The first passengers came through the gate in ones and twos, dragging cases or pushing trolleys. And then slowly it turned into a flood, and the concourse started filling up. Passengers headed for the counters of the Agricultural Bank of China to change money, or out to the rows of taxis waiting on the ramp outside. Margaret scoured the faces, watching nervously for her mother. Finally she saw her, pale and anxious amongst a sea of Chinese faces, tall, slim, lipstick freshly applied, her coiffured grey-streaked hair still immaculate, even after a fifteen-hour flight. She was wearing a dark green suit with a cream blouse and camel-hair coat slung over her shoulders, looking for all the world like a model in a clothes catalogue for the elderly. She had three large suitcases piled on a trolley.

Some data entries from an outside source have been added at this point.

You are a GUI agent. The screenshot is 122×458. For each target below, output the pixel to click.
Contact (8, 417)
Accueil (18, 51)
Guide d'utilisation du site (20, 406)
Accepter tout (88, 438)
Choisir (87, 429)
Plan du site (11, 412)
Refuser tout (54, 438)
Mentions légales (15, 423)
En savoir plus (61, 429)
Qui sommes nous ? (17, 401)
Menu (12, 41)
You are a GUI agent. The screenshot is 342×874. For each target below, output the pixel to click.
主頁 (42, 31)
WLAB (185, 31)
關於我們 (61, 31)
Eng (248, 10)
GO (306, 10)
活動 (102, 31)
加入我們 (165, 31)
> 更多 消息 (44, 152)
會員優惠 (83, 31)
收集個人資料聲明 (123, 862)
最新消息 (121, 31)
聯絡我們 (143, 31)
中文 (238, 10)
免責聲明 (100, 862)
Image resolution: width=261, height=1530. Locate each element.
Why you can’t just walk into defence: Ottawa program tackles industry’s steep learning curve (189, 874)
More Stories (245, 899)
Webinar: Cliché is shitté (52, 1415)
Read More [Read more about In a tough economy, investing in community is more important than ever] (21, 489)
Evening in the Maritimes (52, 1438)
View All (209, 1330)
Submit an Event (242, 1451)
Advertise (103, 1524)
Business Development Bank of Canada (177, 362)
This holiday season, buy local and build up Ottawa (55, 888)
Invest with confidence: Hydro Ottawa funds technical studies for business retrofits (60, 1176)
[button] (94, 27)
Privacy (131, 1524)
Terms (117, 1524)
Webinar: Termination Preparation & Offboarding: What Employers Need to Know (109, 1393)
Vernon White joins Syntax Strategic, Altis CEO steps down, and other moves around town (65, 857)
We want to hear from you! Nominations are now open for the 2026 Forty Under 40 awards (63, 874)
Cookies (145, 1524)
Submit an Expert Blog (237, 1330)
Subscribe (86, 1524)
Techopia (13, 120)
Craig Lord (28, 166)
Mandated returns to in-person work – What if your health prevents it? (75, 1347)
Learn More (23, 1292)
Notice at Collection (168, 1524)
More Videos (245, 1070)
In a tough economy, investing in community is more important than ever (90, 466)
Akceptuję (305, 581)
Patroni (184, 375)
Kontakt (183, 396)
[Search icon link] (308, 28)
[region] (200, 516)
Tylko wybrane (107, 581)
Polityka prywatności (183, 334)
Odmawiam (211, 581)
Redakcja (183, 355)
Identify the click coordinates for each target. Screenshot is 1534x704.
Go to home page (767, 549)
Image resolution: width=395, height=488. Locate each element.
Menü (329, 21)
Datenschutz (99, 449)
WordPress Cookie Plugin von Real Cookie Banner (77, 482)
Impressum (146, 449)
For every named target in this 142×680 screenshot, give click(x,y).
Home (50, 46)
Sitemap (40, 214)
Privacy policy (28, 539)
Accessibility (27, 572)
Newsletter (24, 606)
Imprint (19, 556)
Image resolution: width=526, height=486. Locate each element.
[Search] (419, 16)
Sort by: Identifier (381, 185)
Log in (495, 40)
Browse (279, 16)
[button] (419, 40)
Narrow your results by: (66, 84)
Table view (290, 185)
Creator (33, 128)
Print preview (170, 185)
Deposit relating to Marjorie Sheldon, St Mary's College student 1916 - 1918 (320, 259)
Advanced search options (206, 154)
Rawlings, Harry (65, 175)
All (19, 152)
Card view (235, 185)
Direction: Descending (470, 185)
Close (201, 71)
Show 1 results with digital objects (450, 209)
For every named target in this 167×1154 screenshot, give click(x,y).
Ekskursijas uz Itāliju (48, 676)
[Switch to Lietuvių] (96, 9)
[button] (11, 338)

Margaret hurried to intercept her. ‘Mom,’ she called and waved, and her mother turned as she approached. Margaret tipped her head towards the three cases. ‘I thought you were only coming for a week.’
Her mother smiled coolly. ‘Margaret,’ she said, and they exchanged a perfunctory hug and peck on the cheek, before her mother cast a disapproving eye over the swelling that bulged beneath her smock. ‘My God, look at you! I can’t believe you went and got yourself pregnant to that Chinaman.’
Margaret said patiently. ‘He’s not a Chinaman, Mom. He’s Chinese. And he’s the man I love.’
Whatever went through her mother’s mind, she thought better of expressing it. Instead, as Margaret steered her towards the exit, she said, ‘It was a dreadful flight. Full of…Chinese.’ She said the word as if it left a nasty taste in her mouth. Her mother thought of anyone who was not white, Anglo-Saxon, as being barely human. ‘They ate and snorted and snored and sneezed through fifteen hours of hell,’ she said. ‘And the smell of garlic…You needn’t think that I’ll be a regular visitor.’